The CD4+ T cell is the major target of HIV. However, it is still unclear that HIV only infects a very small proportion of CD4 T cells (estimated at 1 in 100 to 1 in 1,000) could finally overwhelm the renewal capacity of CD4+ T cell and result in the destruction of the whole immune system . In our study, although patients receiving HAART indeed showed a reduced plasma viral load and improved CD4+ T cell numbers, there was still death cases reported. Our data suggested that the death were mainly occurred during the first 6 months after therapy. Since then, the death rate started to decline, which is consistence with previous reports.
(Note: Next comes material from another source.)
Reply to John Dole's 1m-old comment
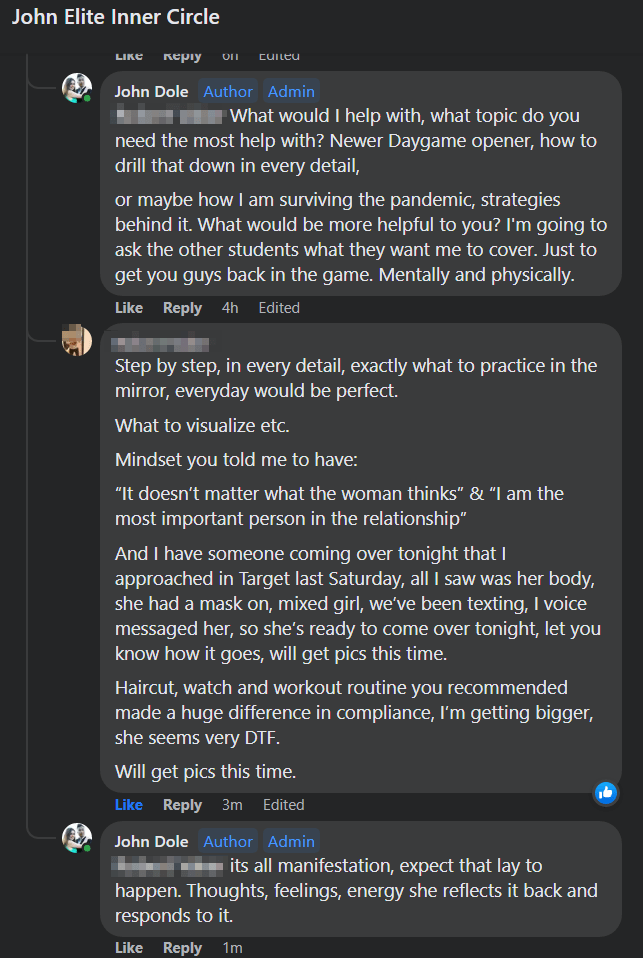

Moreover, it was reported that the overall survival rate was benefited from the earlier initiation of HAART . These death cases observed in here may be due to a later diagnosis and initiation of HAART.
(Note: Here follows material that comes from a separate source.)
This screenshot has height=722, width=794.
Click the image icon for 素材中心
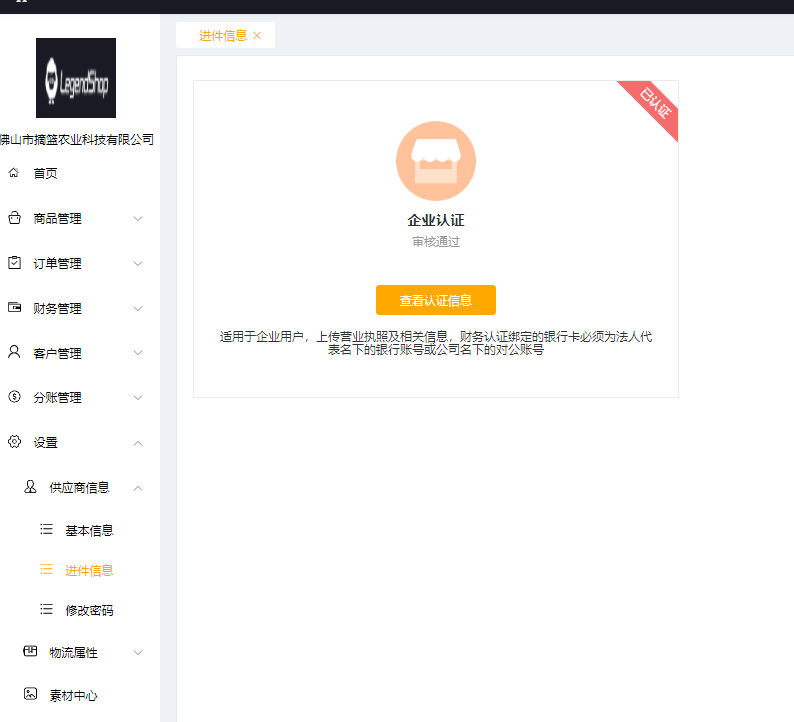[30, 694]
It had been confirmed that using HAART could restrain the replication of HIV to a low level for long term. Thus, it could restore the immune function and extent the patient’s life. However, application of HAART alone cannot clear the HIV completely due to existence of pro-virus in memory T cells or virus entering the central nerve system. Once the HAART stops, the virus starts to replicate again and the viral load in blood will recover to the pre-treatment level. However, the side effects and toxicity of long term application of HAART still need to be considered, as well as the causing of the drugresistant HIV mutant. In conclusion, our data demonstrated that HAART are highly effective in newly diagnosed HIV patients and the HIV/AIDS patients received significant benefits from application of HAART.